§ SOURCE TEXT
I do. It just depends on who the authors are.

Some people are just as clueless as i am while the good ones, i love reading their post.

And no, im not putting anything Sony down. Something that deserves to have doubts, be darn sure to get it from chappers. On one hand you have the glowing Sony Optimisms while on other the down to earth Sony Disbelievers. SO vs SD. Cancels each other out. Brings balance to the place!

Paul · Nov 5, 2003

firstly, how well qualified are you with 3D hardware systems. be honest, do you really understand the full going-ons, or just playing the basic cut + paste job. it might sound rude(sorry), but being a n00b that im, i dont want be wasting time and not learning anything.

Several degree's in college. Before finally deciding that I wanted a masters in Networking(I did get it).

yes. but how do you know they are going to be the same? even today, we have all those quirky MSAA/FSAA/Quicunx/OGASS/something whacawhaca. Even then, AA performs better on Ati R300 cards vs the same gen rivals NV30..

They will be relatively the same next gen quality wise, more akin to that of GC and Xbox now.

PS3 VS Xbox2 VS N5 IQ wise.... there will be no PS2 to Xbox differences. Sony is smarter this time, the differences will be small not unlike GC to Xbox. Your also forgetting, we aren't talking about PC's here Chap. So any RXXX to NVXX arguments are invalid basically. Consoles are dedicated hardware.

Will Xbox2 have "better" IQ. Sure, then again Xbox also does have better hardware for IQ comparing it against the Gamecube. But when it comes to Xbox VS GC IQ.. how big of a difference is there? Not much, if at all for most games.

Because it might not be powerful enough?

You wouldn't see any GPU maker have the thing have 10GFLOPS of Peak floating point performance and ditch the hardware Shader support.

When you have massive Floating point performance(I'm not talking NVflops) on a GPU you can crunch Shaders very well. Take a look at Figure 6 in the Cell patent, There is a reason why the VS's have all that floating point power. I'll give you a hint, it's not for marketing.

chaphack · Nov 5, 2003

Several degree's in college. Before finally deciding that I wanted a masters in Networking(I did get it).

As? No offense, but your posts come across more like a journey man rather than an expertise...

They will be relatively the same next gen quality wise, more akin to that of GC and Xbox now.

PS3 VS Xbox2 VS N5 IQ wise.... there will be no PS2 to Xbox differences. Sony is smarter this time, the differences will be small not unlike GC to Xbox

So it is Sony Optimism...

Your also forgetting, we aren't talking about PC's here Chap. So any RXXX to NVXX arguments are invalid basically. Consoles are dedicated hardware.

why does a dedicated hardware make AA any better/faster... you still have to through the bandwith/ram/mipmaps/whatnot .... :?:

When you have massive Floating point performance(I'm not talking NVflops) on a GPU you can crunch Shaders very well. Take a look at Figure 6 in the Cell patent, There is a reason why the VS's have all that floating point power. I'll give you a hint, it's not for marketing.

So how you propose programming and optimising a shader algorithm for such a setup compared to a hardwired one? When you talk about flexibility, just whats the gain? What type of stuffs are you going to show? What will be the visual difference? Go on, tell us more. Thanks.

Paul · Nov 5, 2003

As? No offense, but your posts come across more like a journey man rather than an expertise...

§ INFORMATION PROVIDED

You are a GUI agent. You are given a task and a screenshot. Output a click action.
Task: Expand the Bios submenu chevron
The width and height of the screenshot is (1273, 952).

§ WHAT NEEDS TO BE DONE
Write what comes next in the forum thread about next-generation console graphics, starting right after its final sentence.

§ EXERCISE ANSWER
Why waste your time writing up huge technical posts when there are those that will do it for you. Someone else here I know realizes this, but I'm not going on.

So it is Sony Optimism...

Common sense says there will be no IQ problems next gen. Sony has learned it's lesson.

why does a dedicated hardware make AA any better/faster... you still have to through the bandwith/ram/mipmaps/whatnot ....

It's different. When you turn on AA in a PC game it's brute force, the GPU will force a certain degree of AA(be it 4XX or whatever) over the entire screen(FSAA).

With a console you have a dedicated system, the developer is working specifically for said specifications. There are certain tricks and cleverwork a developer can employ.

Again I'm trying to word this so that you'll understand..

So how you propose programming and optimising a shader algorithm for such a setup compared to a hardwired one? When you talk about flexibility, just whats the gain? What type of stuffs are you going to show? What will be the visual difference? Go on, tell us more. Thanks.

Again.. the advantage is clear. While your competitor is wasting time locking features in hardware be it let's say Pixel shader 6(made up number) or something, you will have massive floating point power on your GPU so that developers can program any type of shader they want. Shaders that would probably given the power be better than the competitors hardware locked functions.

Visual difference? Depends on many things.

chaphack · Nov 5, 2003

Why waste your time writing up huge technical posts when there are those that will do it for you. Someone else here I know realizes this, but I'm not going on

ehh-huh..hmm.

Common sense says there will be no IQ problems next gen. Sony has learned it's lesson

Common senses dictates that Sony shouldnt even have IQ problems this gen

It's different. When you turn on AA in a PC game it's brute force, the GPU will force a certain degree of AA(be it 4XX or whatever) over the entire screen(FSAA).

Why is it any different from turning on FSAA for consoles?

With a console you have a dedicated system, the developer is working specifically for said specifications. There are certain tricks and cleverwork a developer can employ.

I think everyone knows about the advantage of dedicated systems. Then again, what makes you think the final performance/result will be the same?

Again I'm trying to word this so that you'll understand..

Oookay.

Again.. the advantage is clear. While your competitor is wasting time locking features in hardware be it let's say Pixel shader 6(made up number) or something, you will have massive floating point power on your GPU so that developers can program any type of shader they want. Shaders that would probably given the power be better than the competitors hardware locked functions.

Visual difference? Depends on many things.

Hmmm...

Have a nice day Paul. Going off now. Nice talking to you.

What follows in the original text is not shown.